Smart traffic lights & hybrid beacons
We can also make some smart changes when it comes to signalization. First, we can install smart traffic lights. Everyone wants us to time the lights now, but our existing technology is outdated. You know how we time the lights now? We send a city worker out with a stopwatch and a clipboard once every four years to do it by hand. This is not how we should be managing traffic in one of the smartest cities in the world.
The Smart Corridor plan would include funding for new, smarter traffic lights that the Traffic Management Center could adjust remotely. If there is an accident, a flood, a concert letting out, or any other event affecting traffic, we could instantly change the light patters to make our traffic flow better — you know, exactly like you thought the lights worked now.
Also, we can install pedestrian hybrid beacons that are already in use in some places around Austin. These make our roads safer by reducing collisions involving pedestrians by 69%, but they also increase traffic flow because they only stop traffic when someone needs to cross the street and not on an automatic cycle.
How much would this improve traffic?
It’s important to know that the way we measure the effectiveness of roadways such as these old state highways is to measure delays at intersections. When we talk about traffic congestion on these roads, we talk about delays at intersections. If the intersections work better (as each of the changes described above would do), that means your wait at those intersections is shorter.

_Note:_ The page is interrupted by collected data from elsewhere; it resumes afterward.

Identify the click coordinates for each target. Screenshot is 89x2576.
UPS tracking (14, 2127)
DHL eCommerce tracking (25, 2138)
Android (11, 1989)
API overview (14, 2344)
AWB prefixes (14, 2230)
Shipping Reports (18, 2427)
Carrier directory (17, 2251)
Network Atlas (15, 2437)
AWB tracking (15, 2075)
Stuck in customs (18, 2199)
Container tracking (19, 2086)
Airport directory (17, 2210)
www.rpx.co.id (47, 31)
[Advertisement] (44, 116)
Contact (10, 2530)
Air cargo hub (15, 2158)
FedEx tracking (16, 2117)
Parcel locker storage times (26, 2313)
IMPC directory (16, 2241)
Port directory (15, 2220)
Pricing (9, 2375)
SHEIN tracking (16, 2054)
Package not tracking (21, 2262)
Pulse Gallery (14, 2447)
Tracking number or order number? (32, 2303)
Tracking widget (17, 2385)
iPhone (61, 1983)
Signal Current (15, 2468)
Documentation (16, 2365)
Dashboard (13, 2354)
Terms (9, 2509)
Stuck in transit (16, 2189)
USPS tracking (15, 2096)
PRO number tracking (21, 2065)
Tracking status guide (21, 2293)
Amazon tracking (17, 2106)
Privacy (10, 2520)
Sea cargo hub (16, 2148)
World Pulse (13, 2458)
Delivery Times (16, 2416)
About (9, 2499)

Here are some representative examples of what city planners say would happen if we do the Smart Corridor plan:
South Lamar: Turning South Lamar into a Smart Corridor would have a profound effect on traffic congestion. If we make the long-term improvements included in the Smart Corridor plan, wait times at intersections during morning rush hour on South Lamar would improve 61%. If we do nothing, wait times at intersections in the mornings will increase 216%.

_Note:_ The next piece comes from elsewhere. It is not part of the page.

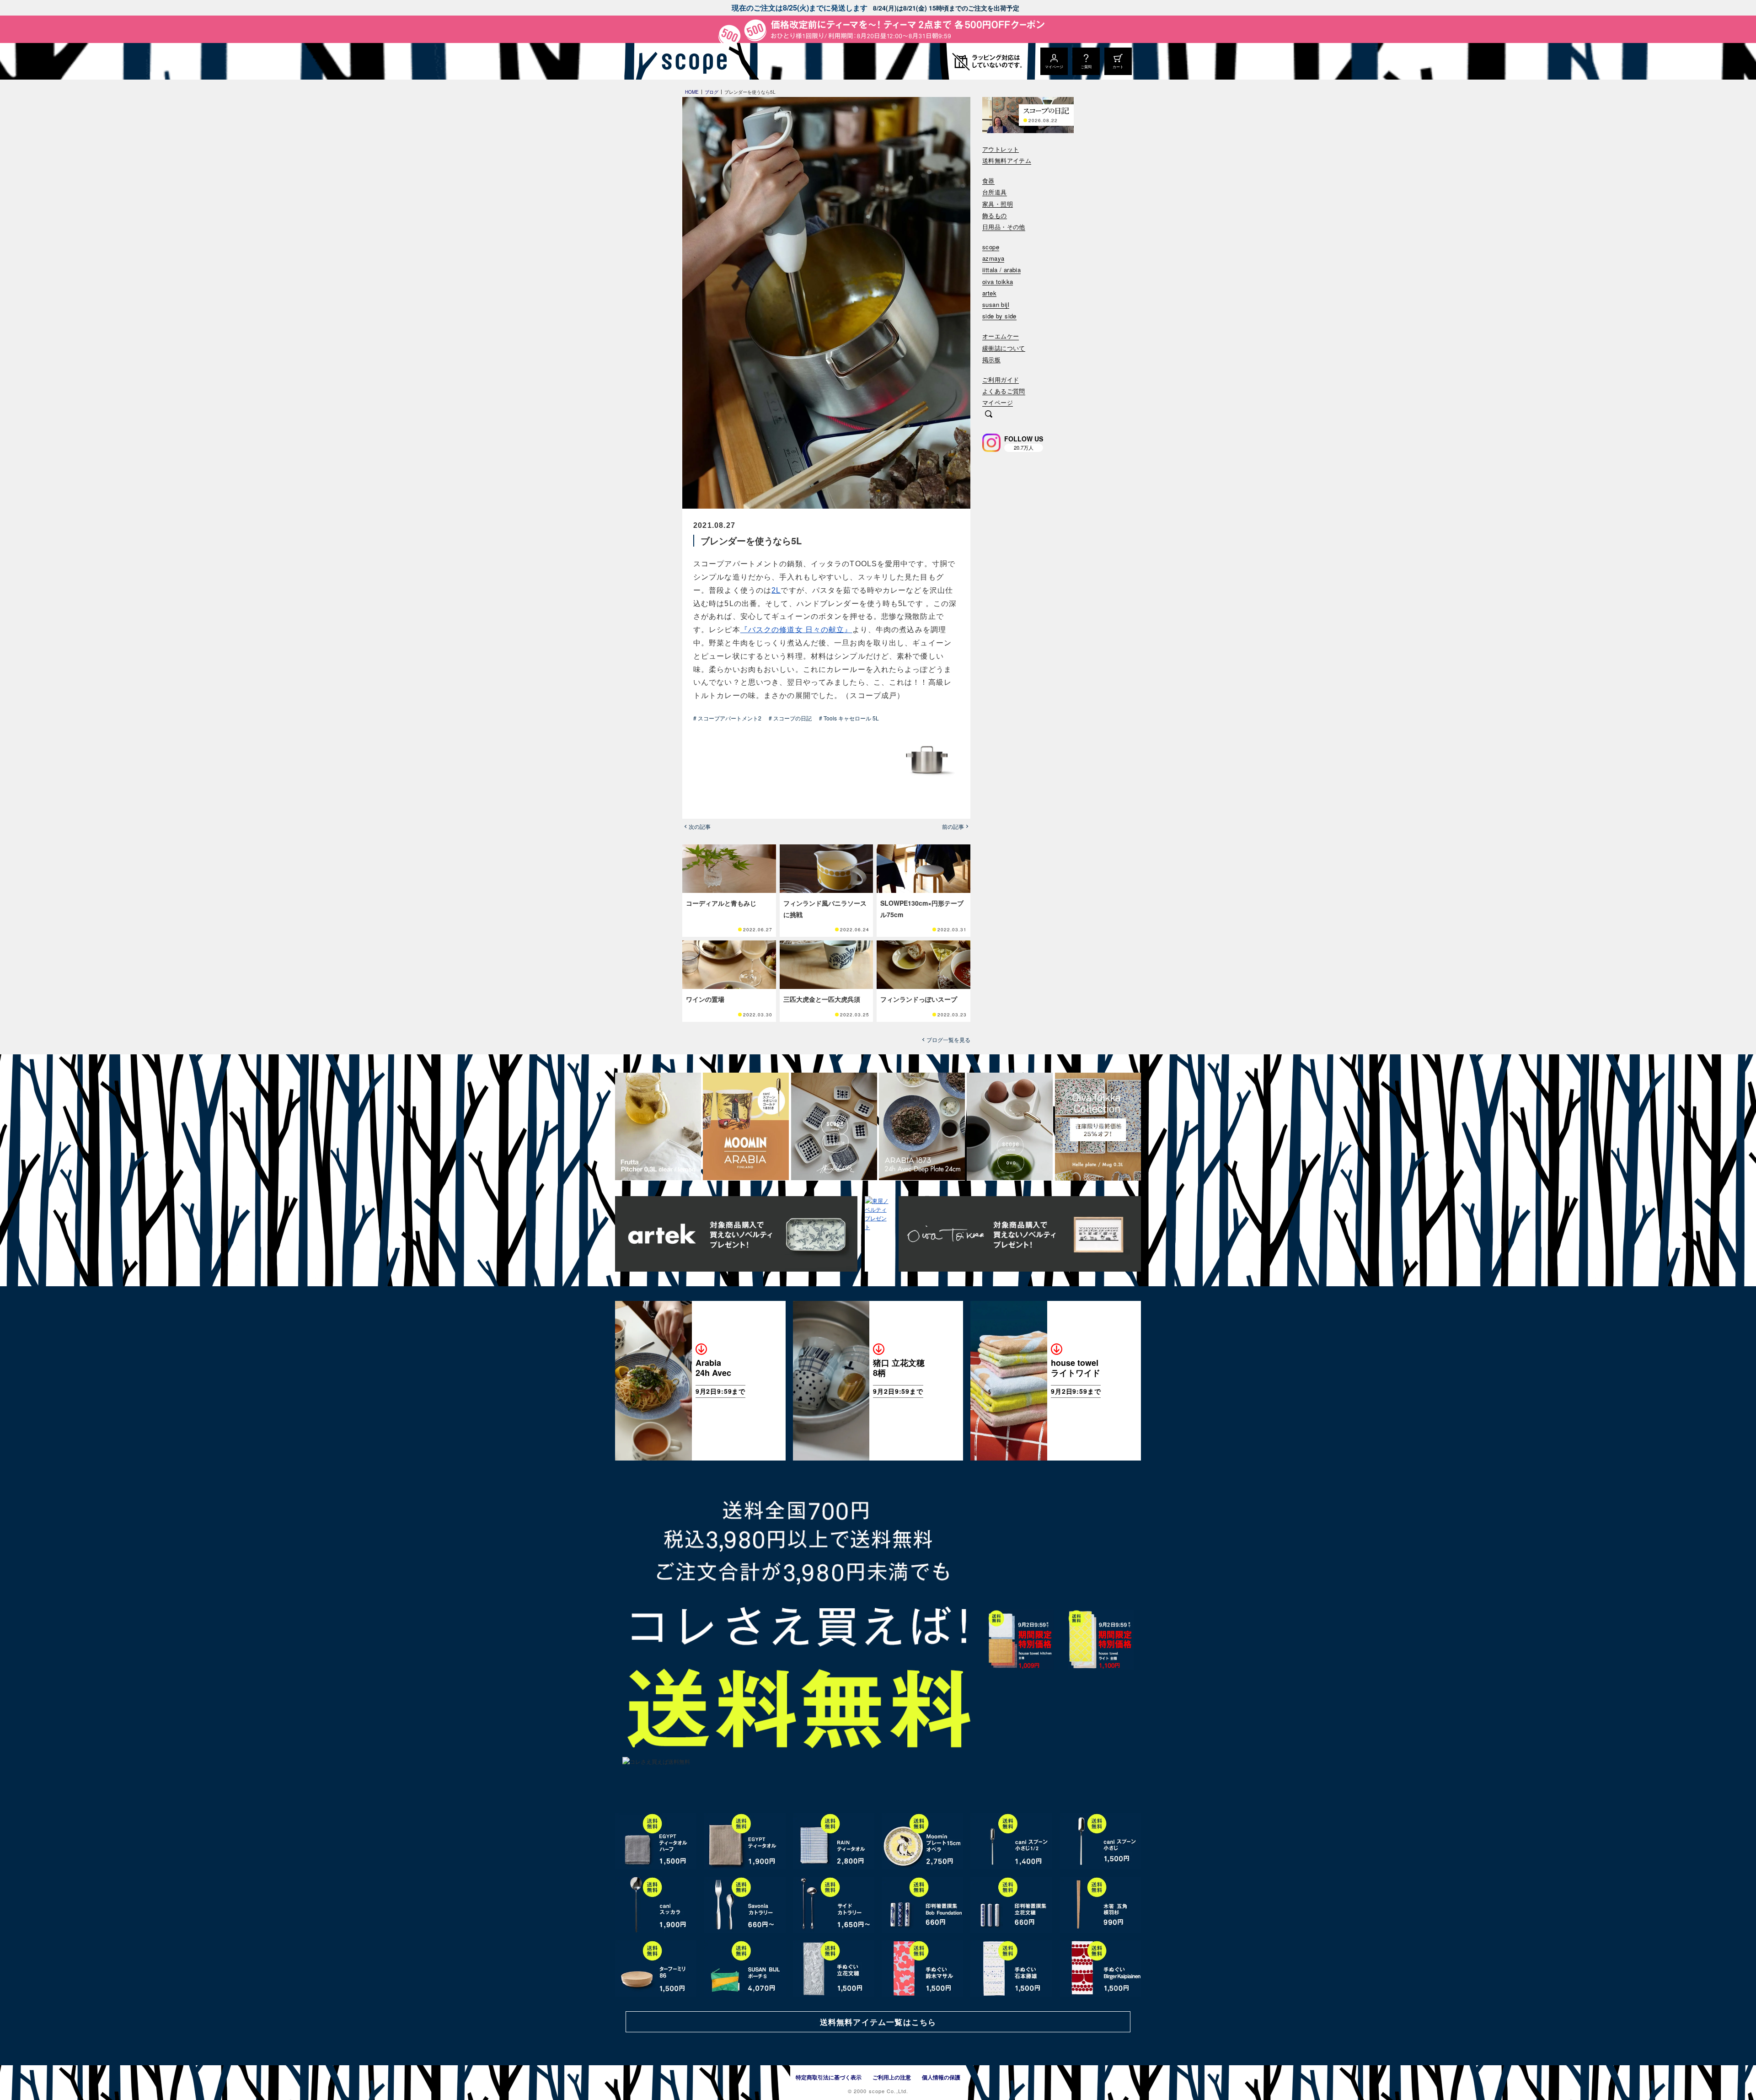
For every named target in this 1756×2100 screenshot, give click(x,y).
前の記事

In the evening rush hour, wait times at intersections will decrease 51% if we do the long-term projects. If we do nothing, evening rush hour delays will increase 113%.
North Lamar: If we turn North Lamar Boulevard into a Smart Corridor, morning delays at intersections would decrease 48%, and evening delays at intersections would decrease 49%. Comparative data is not yet available.
Burnet Road: If we do the long-term work on Burnet Road, morning delays at intersections would decrease 11% and afternoon rush hour delays would go down 27%. Comparative data is not yet available.
Airport Boulevard: If we do the long-term projects in the Smart Corridor plan, delays at intersections during your morning commute would decrease 10%; if we do nothing, delays will increase 40%.
In evening rush hour, wait times at intersections would decrease 20%; if we do nothing, wait times at those same intersections will increase 40%.
Tumlin Report: Fix the corridors
To fix all of Austin’s mobility problems would cost $8.5 billion. The Smart Corridor plan is where we begin. Jeffrey Tumlim‘s report to the Austin Transportation Department says one of our biggest priorities as a city should be improving our corridors.
“Austin has a problem of success. Austin is a thriving city, and its success has resulted in severe traffic congestion,” wrote Tumlin. “Austin’s current success threatens its future.”
Among the eight priorities Tumlin identified was “implement corridor plans with a focus on walkability.”
“The City of Austin has invested great effort in developing several thoughtful corridor and special district plans. … These plans and others establish Austin’s forward-thinking planning, and they are already positively impacting the urban landscape.”
We paid millions of dollars to develop these corridor plans, and right now they’re sitting on a shelf — literally. It’s time to take them down and get to work.